§ **Text excerpt**:
Wednesday, February 07, 2007

Financial musical chairs

Like many of the "mainlanders" living here on island, I came here, and stay here, for the warm weather, relaxed pace, beautiful sunsets, quality scuba diving and access to other interesting places Asia has to offer. It would be nice to make a real commitment here and perhaps buy a new car or a more permanent home. However, it is very hard to contemplate such a thing when I read the newspapers each day and find out more and more about the absolute staggering financial incompetence being constantly rained down by this government.

The latest ineptitude is the mass retirements taking place in the next week as government employees take advantage of a lump sum cash out equivalent to 30 percent of their salary. I know of people well below age 40 retiring as teachers and other like jobs through this offer. From what I can see, these people aren't NFL running backs worn out at such an early age, so I really have to wonder who in the heck were the government officials who looked at the oceans of government debt and decided adding $1 million of needless red ink in a double dipping retirement scam was a good idea when teachers, and other workers, never get raises, class sizes are way too large, per pupil spending is ridiculously low, NMC needs a new campus, and some big hotel like World Resort needs another big tax break. Tongue firmly in cheek on that last one.

§ **Raw data**:
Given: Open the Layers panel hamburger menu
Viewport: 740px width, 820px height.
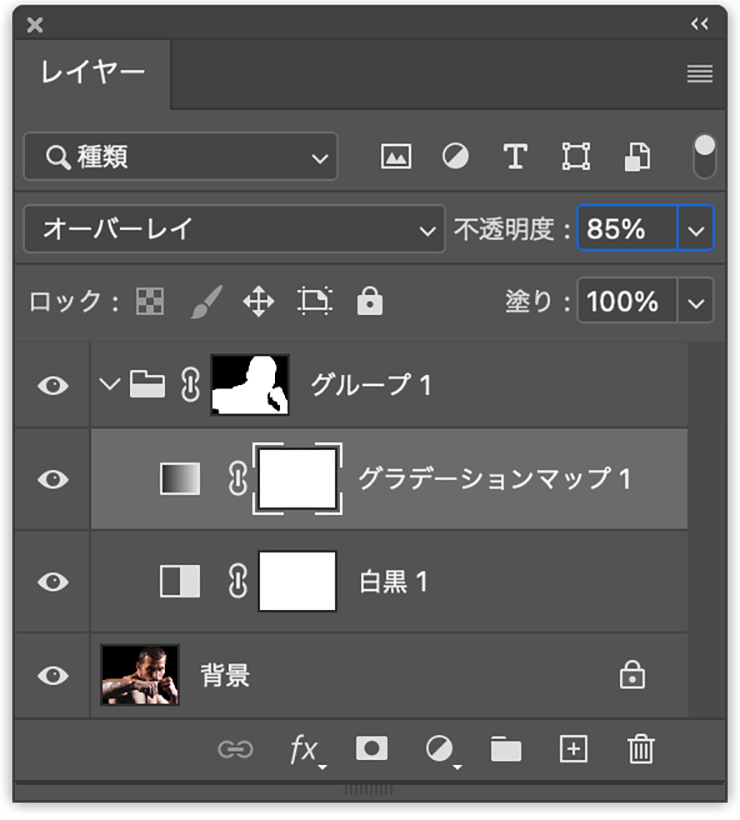Looking at the screenshot, I should (700, 74).
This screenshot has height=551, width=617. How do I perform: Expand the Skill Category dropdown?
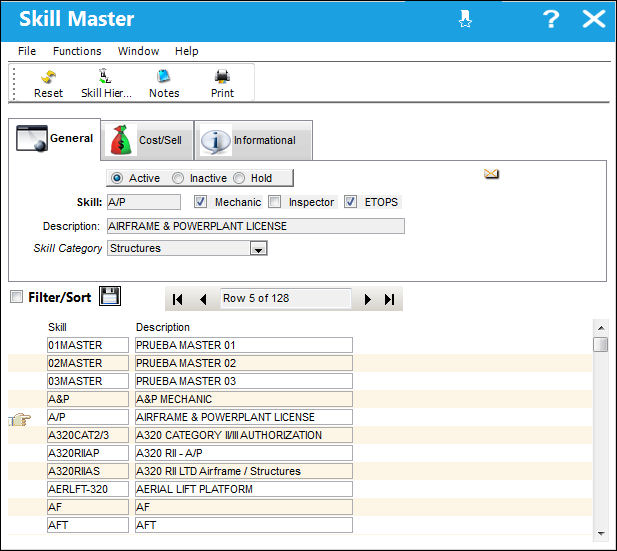point(259,249)
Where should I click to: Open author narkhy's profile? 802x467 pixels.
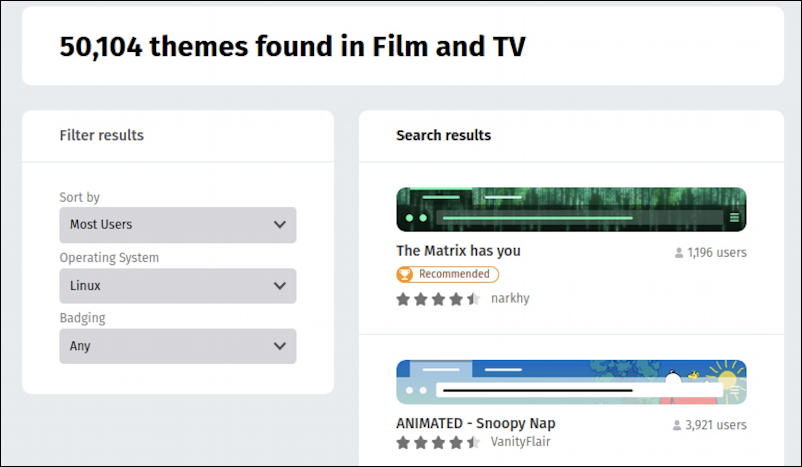coord(510,299)
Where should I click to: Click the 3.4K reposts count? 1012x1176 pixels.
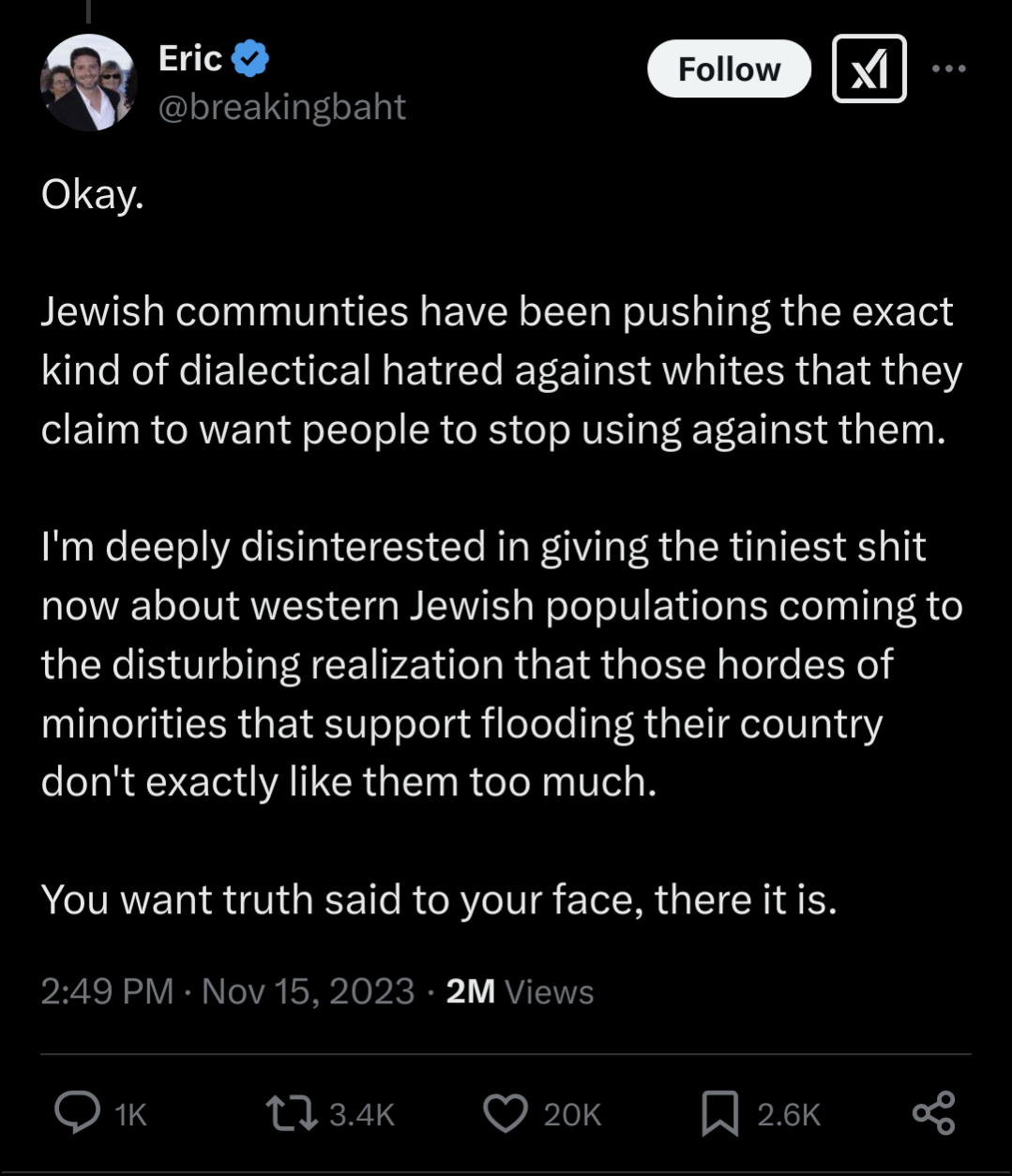point(362,1114)
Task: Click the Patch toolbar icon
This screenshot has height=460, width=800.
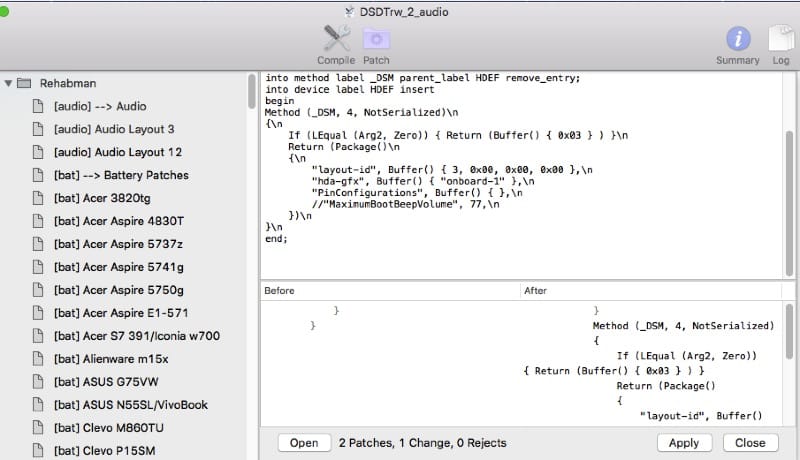Action: 377,39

§ **Task instructions**:
a - In the blog post, how large is the lump sum cash out offered to retiring government employees?
b - Reproduce the blog post's wording from "Financial musical chairs" to "by this government.".

§ **Responses to the tasks**:
a - It equals 30 percent of their salary.

b -
Financial musical chairs

Like many of the "mainlanders" living here on island, I came here, and stay here, for the warm weather, relaxed pace, beautiful sunsets, quality scuba diving and access to other interesting places Asia has to offer. It would be nice to make a real commitment here and perhaps buy a new car or a more permanent home. However, it is very hard to contemplate such a thing when I read the newspapers each day and find out more and more about the absolute staggering financial incompetence being constantly rained down by this government.